Another silver lining could be extra availability of the arena to help alleviate a bottleneck next door at the Pepsi Ice Center (PIC), where ice time is hard to come by because of high demand. 

The Bloomington Youth Hockey (BYH) organization, with 115 players on seven teams, already has to buy ice time in Pekin and Peoria to accommodate game and practice needs, said BYH President Shawn McVey. When BYH can book ice in Bloomington, it’s usually at the arena, where it spends over $62,000 a year on rental fees, or $280 an hour. 

“(The Flying Aces) departure and the uncertain future of (the arena) make us nervous about the future of youth hockey in Bloomington,” McVey said. “If the ice were not made available to us in (the arena), it would jeopardize our club’s ability to roster teams as well as the other clubs that utilize that ice. I have reached out to the other clubs that use ice in Bloomington so that we can sit down and come up with a strategy to urge the city to keep the ice in Grossinger Motors Arena. We all share the same fate if we lose the ice in that building.”

"The good news is we didn't strike out on anything this year. We didn't have any losses on shows."

Cannon said the arena will have “ice during the hockey season even without the Aces.” 

“We've always partnered with the city and the Pepsi Ice Center on youth and adult league rentals on the off-nights here in the arena,” she said. “This will continue and perhaps even be able to expand since those 30 dates are now opened up."

Added Gleason: “We see this as an opportunity, to be quite honest.” 

As the April 1 opt-out deadline nears, it’s unclear which direction aldermen are leaning. Seven of nine aldermen did not respond to GLT’s request for comment: Jamie Mathy, David Sage, Mboka Mwilambwe, Amelia Buragas, Scott Black, Diana Hauman, and Kim Bray. Alderman Joni Painter from Ward 5 declined to comment.

Alderman Karen Schmidt from Ward 6 praised VenuWorks for some of its most creative bookings, such as the Bacon and Beer Festival. But it’s also had a lot of challenges, she said.

“I very much hoped there would be a lot more events there, and a lot more variety. I’m somewhat disappointed,” Schmidt said.

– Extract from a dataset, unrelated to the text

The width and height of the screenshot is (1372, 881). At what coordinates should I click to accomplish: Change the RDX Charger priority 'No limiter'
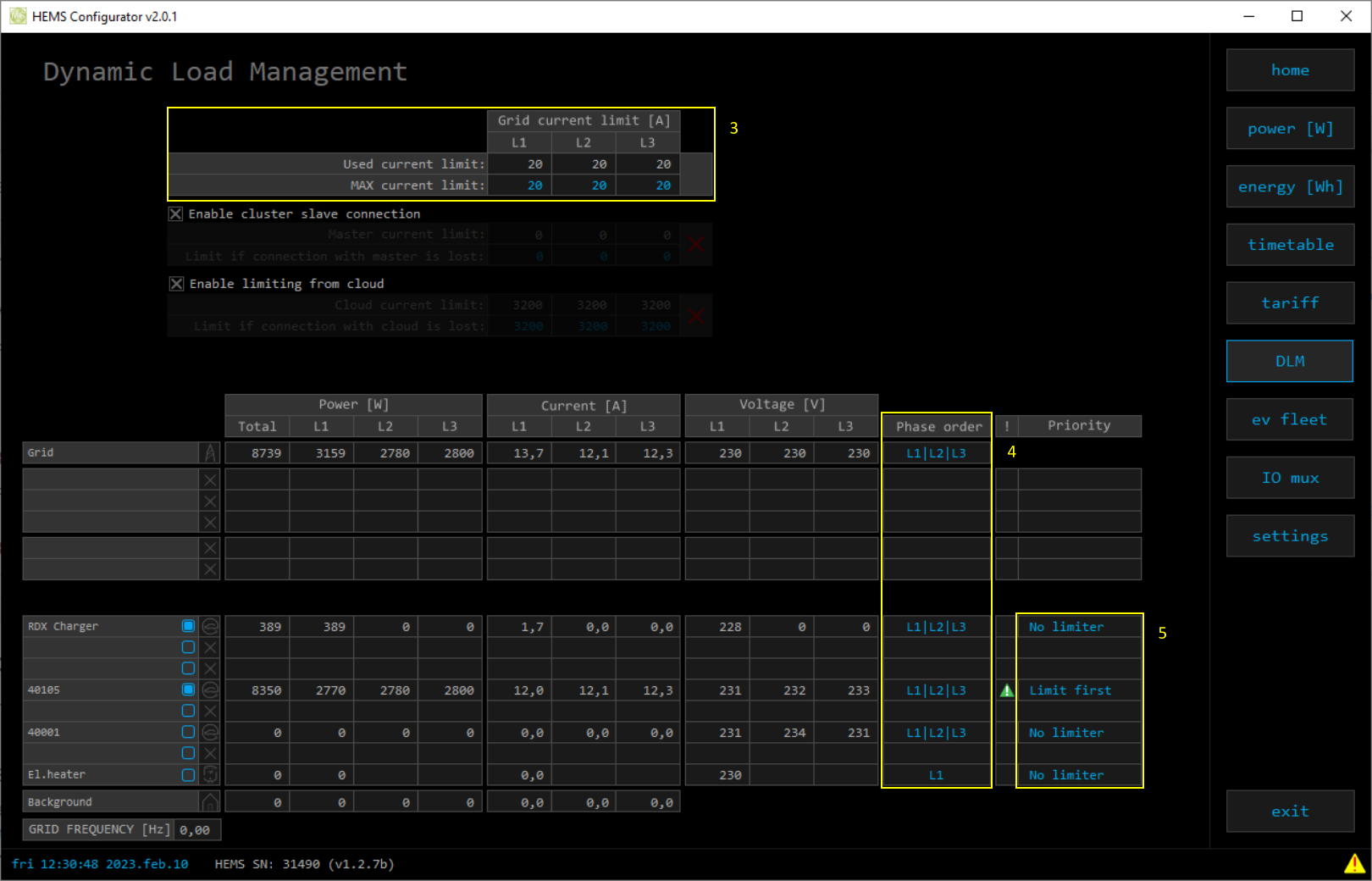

Regardless of whether VenuWorks is retained, Schmidt said she wants to see the city set up a more formal process for receiving ideas from the community about programming. There’s no Bloomington Arena Advisory Committee, for example. 

“There’s really no place to take those ideas, so I’d like to see that happen,” Schmidt said. “The arena belongs to people in the city. We’re paying for it.”

Even with a management change, the 13-year-old arena won’t be a quick fix-it job, said Mayne with IAVM. Communitywide support is essential for smaller venues, from elected officials to Chambers of Commerce to tourism groups, he said. 

“Somebody doesn’t just come in and suddenly everything gets turned around,” he said.